> The input
"""

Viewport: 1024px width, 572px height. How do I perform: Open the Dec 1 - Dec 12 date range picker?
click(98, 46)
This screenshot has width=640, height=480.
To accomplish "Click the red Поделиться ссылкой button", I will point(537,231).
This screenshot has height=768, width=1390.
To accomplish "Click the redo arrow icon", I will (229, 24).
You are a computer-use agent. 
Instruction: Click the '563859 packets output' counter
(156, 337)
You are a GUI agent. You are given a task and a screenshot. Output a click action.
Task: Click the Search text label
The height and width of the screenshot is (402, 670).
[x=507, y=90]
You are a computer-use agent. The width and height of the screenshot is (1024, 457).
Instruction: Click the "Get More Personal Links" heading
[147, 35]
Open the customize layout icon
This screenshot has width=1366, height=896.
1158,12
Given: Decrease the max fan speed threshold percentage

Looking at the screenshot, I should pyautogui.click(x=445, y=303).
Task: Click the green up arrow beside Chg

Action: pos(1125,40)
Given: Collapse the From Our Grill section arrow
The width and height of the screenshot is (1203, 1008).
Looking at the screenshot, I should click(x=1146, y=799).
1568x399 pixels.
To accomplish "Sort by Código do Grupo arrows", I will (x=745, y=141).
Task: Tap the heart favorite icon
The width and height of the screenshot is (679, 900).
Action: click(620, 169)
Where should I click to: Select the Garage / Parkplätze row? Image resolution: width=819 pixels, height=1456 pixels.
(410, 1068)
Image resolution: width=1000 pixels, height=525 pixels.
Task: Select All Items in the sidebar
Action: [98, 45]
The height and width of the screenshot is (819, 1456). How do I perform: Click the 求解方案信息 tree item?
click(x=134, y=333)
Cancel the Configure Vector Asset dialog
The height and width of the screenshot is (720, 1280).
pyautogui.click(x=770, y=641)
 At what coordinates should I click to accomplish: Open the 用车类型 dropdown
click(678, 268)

"""

> Work instructions
Work out how many lines of the records contain "agent", and reply with the number alone.

> Solution to this problem
3